Die Konzernleitung behauptet zumindest, das ganz Entscheidende sei das Kaufverhalten der Kunden, und da sei das Entscheidende das Gewicht. Es mache sehr viel aus, was auch weitere Folgen hat: Bei Plastikflaschen, sagen sie, werden doch häufig Kästen gekauft. Das macht man bei Glasflaschen nicht mehr, da werden nur noch einzelne Flaschen gekauft, und das hat dann auch Folgen für den gesamten Umsatz in diesem Bereich. Der Anteil an Glasflaschen hierbei beträgt etwa 16,6 %.
Zu befürchten ist deshalb auch der Übergang beim Bier zu Plastikflaschen, wobei ich Ihnen ganz klar sage: Vom Reinheitsgebot etc. her gibt es nichts Besseres als Glas.
Frau Präsidentin! Frau Kollegin! Dem Senat liegen keine Erkenntnisse darüber vor, wie viele Berlinerinnen und Berliner durch den Kauf von Fonds so genannter Steuersparmodelle geschädigt wurden beziehungsweise überschuldet sind. Dem Senat ist aber aus der Beratungstätigkeit der Verbraucherzentrale im Rahmen der Spar- und Anlagenberatung bekannt, dass Anfragen der Verbraucherinnen und Verbraucher zu Beteiligungen an Steuersparmodellen stark zunehmen und Verbraucherinnen und Verbraucher auch von Falschberatungen mit zum Teil existentiellen Auswirkungen betroffen sind.
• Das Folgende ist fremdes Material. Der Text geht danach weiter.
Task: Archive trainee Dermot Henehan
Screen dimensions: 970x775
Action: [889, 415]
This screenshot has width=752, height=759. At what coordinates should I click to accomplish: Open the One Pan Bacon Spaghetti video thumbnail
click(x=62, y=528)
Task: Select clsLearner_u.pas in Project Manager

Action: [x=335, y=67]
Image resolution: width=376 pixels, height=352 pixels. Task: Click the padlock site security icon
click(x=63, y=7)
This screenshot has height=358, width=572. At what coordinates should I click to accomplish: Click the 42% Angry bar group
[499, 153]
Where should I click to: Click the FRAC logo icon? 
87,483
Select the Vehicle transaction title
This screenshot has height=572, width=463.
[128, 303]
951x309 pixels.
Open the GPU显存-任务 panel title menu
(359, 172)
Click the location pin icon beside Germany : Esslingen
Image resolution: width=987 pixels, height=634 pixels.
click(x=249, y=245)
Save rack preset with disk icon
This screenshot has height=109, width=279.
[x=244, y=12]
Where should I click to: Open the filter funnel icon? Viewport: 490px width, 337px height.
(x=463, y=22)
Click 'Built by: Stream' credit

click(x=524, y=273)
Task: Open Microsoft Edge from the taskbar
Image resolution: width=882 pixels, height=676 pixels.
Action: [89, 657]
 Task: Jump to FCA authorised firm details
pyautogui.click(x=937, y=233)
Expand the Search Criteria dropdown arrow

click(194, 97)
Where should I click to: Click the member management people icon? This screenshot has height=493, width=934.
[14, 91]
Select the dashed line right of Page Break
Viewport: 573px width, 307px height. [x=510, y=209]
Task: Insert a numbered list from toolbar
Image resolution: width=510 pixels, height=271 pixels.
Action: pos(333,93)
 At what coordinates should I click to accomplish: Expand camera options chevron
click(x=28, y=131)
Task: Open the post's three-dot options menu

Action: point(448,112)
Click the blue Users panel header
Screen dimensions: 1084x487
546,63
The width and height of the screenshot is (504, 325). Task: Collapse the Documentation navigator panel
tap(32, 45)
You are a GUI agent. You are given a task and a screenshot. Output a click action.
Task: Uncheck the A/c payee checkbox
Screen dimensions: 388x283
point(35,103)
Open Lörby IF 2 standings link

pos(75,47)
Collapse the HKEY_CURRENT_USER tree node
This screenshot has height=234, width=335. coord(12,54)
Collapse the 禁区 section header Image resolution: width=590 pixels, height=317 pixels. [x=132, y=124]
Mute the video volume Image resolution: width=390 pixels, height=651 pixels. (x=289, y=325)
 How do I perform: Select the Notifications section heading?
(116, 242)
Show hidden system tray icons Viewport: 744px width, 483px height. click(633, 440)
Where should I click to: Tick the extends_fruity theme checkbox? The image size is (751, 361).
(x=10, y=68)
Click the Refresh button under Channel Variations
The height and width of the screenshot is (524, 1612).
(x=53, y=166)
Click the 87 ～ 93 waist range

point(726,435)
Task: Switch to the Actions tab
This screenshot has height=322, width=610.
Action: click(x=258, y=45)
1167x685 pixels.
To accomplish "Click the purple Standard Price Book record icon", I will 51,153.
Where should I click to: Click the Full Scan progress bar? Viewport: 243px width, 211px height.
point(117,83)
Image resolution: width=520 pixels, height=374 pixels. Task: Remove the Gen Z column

Die Verbraucherzentrale hat zur Information der Verbraucherinnen und Verbraucher ein Merkblatt „Chancen und Risiken von Steuersparmodellen“ herausgegeben.
Zu Ihrer zweiten Frage: Eine Gesetzesinitiative des Landes Berlin mit dem Ziel, die Gerichte zur Anwendung der verbraucherfreundlichen Rechtsprechung des Europäischen Gerichtshofes zu bewegen, ist nicht erforderlich, da der Bundesgerichtshof, der den Fall dem Europäischen Gerichtshof zur Entscheidung vorgelegt hatte, und mit ihm alle anderen deutschen Gerichte an die Entscheidung des Europäischen Gerichtshofes gebunden sind. Die Entscheidung des Europäischen Gerichtshofes bedeutet, dass Kunden ein unbefristetes Widerrufsrecht haben, wenn der „Verkäufer“ – hier der Fondsvertreiber – bei Haustürgeschäften unaufgefordert im Privatbereich der Verbraucherinnen und Verbraucher Geschäftsabschlüsse tätigt, ohne dass der „Verkäufer“ den Kunden über das Widerrufsrecht belehrt hat. Dieses hat zur Folge, dass alle deutschen Gerichte – übrigens sogar alle Gerichte der Mitgliedsstaaten der Europäischen Union – bei der Entscheidung über solche inhaltsgleichen Fallkonstellationen gezwungen sind, der Entscheidung des Europäischen Gerichtshofes zu folgen.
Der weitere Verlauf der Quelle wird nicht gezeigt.